Task material:
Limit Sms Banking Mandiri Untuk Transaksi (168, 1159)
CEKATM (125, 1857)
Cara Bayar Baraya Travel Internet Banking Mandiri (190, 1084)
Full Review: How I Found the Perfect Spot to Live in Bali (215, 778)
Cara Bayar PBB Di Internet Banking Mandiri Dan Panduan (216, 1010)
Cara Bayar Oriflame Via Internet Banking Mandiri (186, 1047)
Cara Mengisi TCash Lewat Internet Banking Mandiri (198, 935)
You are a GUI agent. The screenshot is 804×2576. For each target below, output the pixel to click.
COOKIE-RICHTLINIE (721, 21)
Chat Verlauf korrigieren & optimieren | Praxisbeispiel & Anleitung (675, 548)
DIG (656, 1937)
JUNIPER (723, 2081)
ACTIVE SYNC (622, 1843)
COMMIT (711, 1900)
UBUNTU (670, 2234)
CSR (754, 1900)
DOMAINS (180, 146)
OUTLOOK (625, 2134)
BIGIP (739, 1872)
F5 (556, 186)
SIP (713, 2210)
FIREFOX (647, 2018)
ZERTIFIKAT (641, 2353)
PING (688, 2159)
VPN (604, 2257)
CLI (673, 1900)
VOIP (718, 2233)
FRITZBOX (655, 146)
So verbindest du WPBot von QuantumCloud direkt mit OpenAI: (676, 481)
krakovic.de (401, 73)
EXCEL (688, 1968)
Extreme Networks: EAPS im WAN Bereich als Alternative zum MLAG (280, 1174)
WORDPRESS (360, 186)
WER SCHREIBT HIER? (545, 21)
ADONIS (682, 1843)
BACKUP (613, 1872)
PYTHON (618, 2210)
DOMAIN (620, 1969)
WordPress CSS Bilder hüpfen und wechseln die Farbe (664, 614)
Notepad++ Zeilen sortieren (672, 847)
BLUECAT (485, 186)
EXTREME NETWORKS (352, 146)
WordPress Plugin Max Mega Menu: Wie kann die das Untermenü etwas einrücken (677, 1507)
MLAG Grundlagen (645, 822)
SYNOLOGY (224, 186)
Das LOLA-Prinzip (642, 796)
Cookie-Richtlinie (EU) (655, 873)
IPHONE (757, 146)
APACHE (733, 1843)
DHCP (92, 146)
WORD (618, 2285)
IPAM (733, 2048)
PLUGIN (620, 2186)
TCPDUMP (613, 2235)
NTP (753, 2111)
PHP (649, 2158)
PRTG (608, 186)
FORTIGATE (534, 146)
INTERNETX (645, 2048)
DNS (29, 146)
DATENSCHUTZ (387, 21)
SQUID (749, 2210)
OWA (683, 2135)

What you will do:
Would you repeat each of the records above exactly?

Solution to this exercise:
Limit Sms Banking Mandiri Untuk Transaksi (168, 1159)
CEKATM (125, 1857)
Cara Bayar Baraya Travel Internet Banking Mandiri (190, 1084)
Full Review: How I Found the Perfect Spot to Live in Bali (215, 778)
Cara Bayar PBB Di Internet Banking Mandiri Dan Panduan (216, 1010)
Cara Bayar Oriflame Via Internet Banking Mandiri (186, 1047)
Cara Mengisi TCash Lewat Internet Banking Mandiri (198, 935)
You are a GUI agent. The screenshot is 804×2576. For each target below, output the pixel to click.
COOKIE-RICHTLINIE (721, 21)
Chat Verlauf korrigieren & optimieren | Praxisbeispiel & Anleitung (675, 548)
DIG (656, 1937)
JUNIPER (723, 2081)
ACTIVE SYNC (622, 1843)
COMMIT (711, 1900)
UBUNTU (670, 2234)
CSR (754, 1900)
DOMAINS (180, 146)
OUTLOOK (625, 2134)
BIGIP (739, 1872)
F5 (556, 186)
SIP (713, 2210)
FIREFOX (647, 2018)
ZERTIFIKAT (641, 2353)
PING (688, 2159)
VPN (604, 2257)
CLI (673, 1900)
VOIP (718, 2233)
FRITZBOX (655, 146)
So verbindest du WPBot von QuantumCloud direkt mit OpenAI: (676, 481)
krakovic.de (401, 73)
EXCEL (688, 1968)
Extreme Networks: EAPS im WAN Bereich als Alternative zum MLAG (280, 1174)
WORDPRESS (360, 186)
WER SCHREIBT HIER? (545, 21)
ADONIS (682, 1843)
BACKUP (613, 1872)
PYTHON (618, 2210)
DOMAIN (620, 1969)
WordPress CSS Bilder hüpfen und wechseln die Farbe (664, 614)
Notepad++ Zeilen sortieren (672, 847)
BLUECAT (485, 186)
EXTREME NETWORKS (352, 146)
WordPress Plugin Max Mega Menu: Wie kann die das Untermenü etwas einrücken (677, 1507)
MLAG Grundlagen (645, 822)
SYNOLOGY (224, 186)
Das LOLA-Prinzip (642, 796)
Cookie-Richtlinie (EU) (655, 873)
IPHONE (757, 146)
APACHE (733, 1843)
DHCP (92, 146)
WORD (618, 2285)
IPAM (733, 2048)
PLUGIN (620, 2186)
TCPDUMP (613, 2235)
NTP (753, 2111)
PHP (649, 2158)
PRTG (608, 186)
FORTIGATE (534, 146)
INTERNETX (645, 2048)
DNS (29, 146)
DATENSCHUTZ (387, 21)
SQUID (749, 2210)
OWA (683, 2135)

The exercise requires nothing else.